Chapter VI: An Empirical Analysis of Impact of Education on Agricultural

Practices and Productivity

This chapter focuses on the main content and findings of the study. It deals with the analysis of impact of education on agricultural practices and productivity and shows the impact of the level of education on agricultural practices and quantum of production. The chapter is divided into five sections. The first section analyses the types of crops grown by farmers. The second section discusses the earnings of farmers by level of education and size of land holdings. Third section deals with an analysis of cost of production, yield and income earned from the cultivation of different types of crops. In this section, efforts are made to find out the correlation between the level of education and various aspects of production. It is found that farmers with higher levels of education devote higher proportion of their land for the cultivation of non-

11 food grain crops. It is also found that all farmers with every level of education earned higher income by the cultivation of non-food grain crops than that of food grain crops.

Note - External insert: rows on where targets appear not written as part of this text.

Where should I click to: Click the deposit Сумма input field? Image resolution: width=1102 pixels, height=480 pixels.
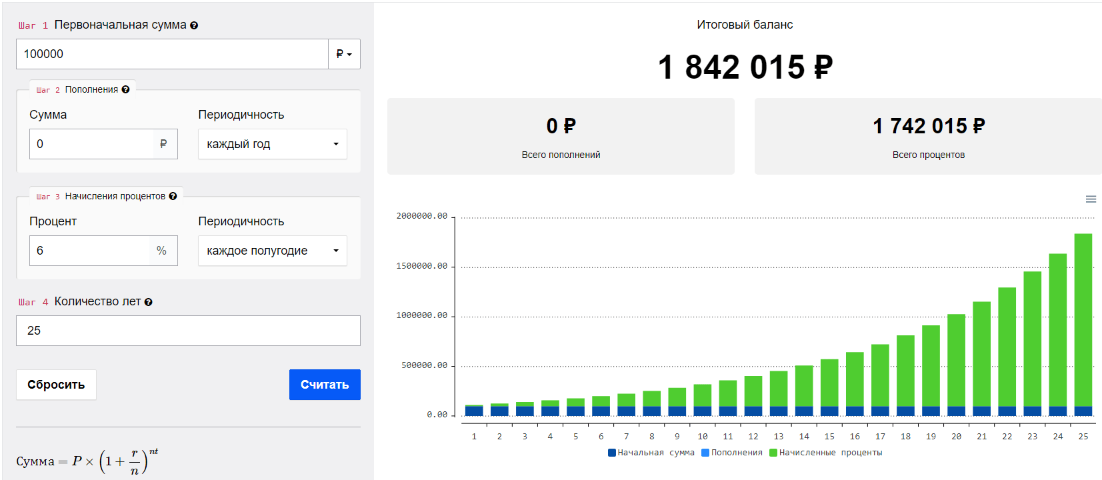(x=91, y=144)
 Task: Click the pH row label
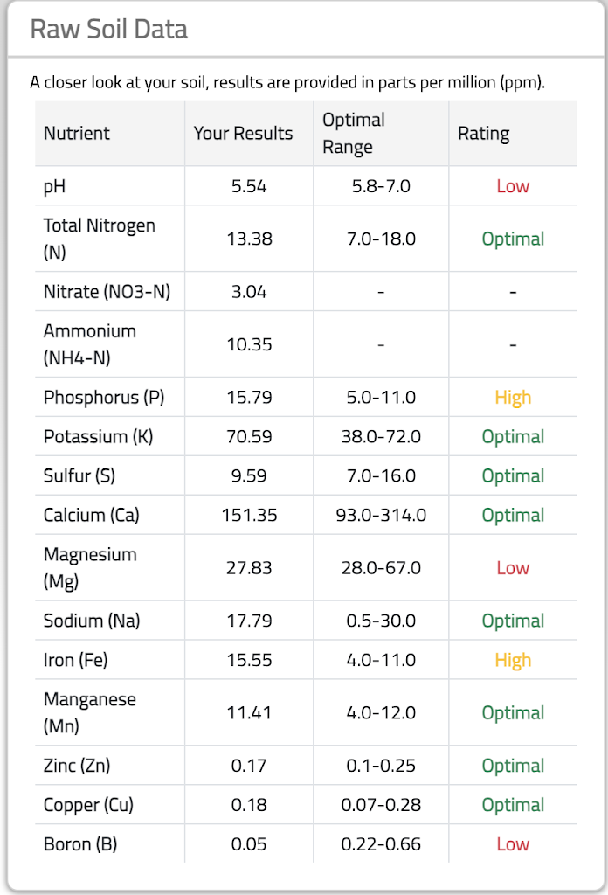tap(54, 186)
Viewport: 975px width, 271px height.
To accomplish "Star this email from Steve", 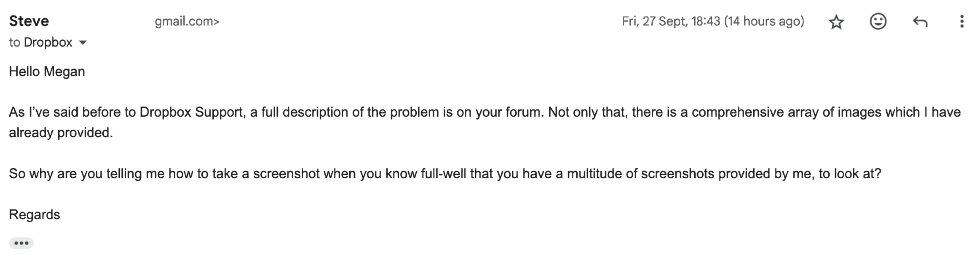I will point(836,22).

The fourth section reviews various factors directly and indirectly affecting agricultural activity and views of farmers while the fifth section deals with the testing of hypothesis.

Chapter VII: Summary and Conclusion

This chapter deals with major findings of the study, summary of the study and conclusions derived from the study. Suggestions are made in the light of the issues that have been raised through the study. It also gives an account of the limitations of the study and enlists the scope for further research and enables the academician and policy makers to formulate and implement appropriate policies for a balanced, integrated and overall agricultural development especially in the State of Goa.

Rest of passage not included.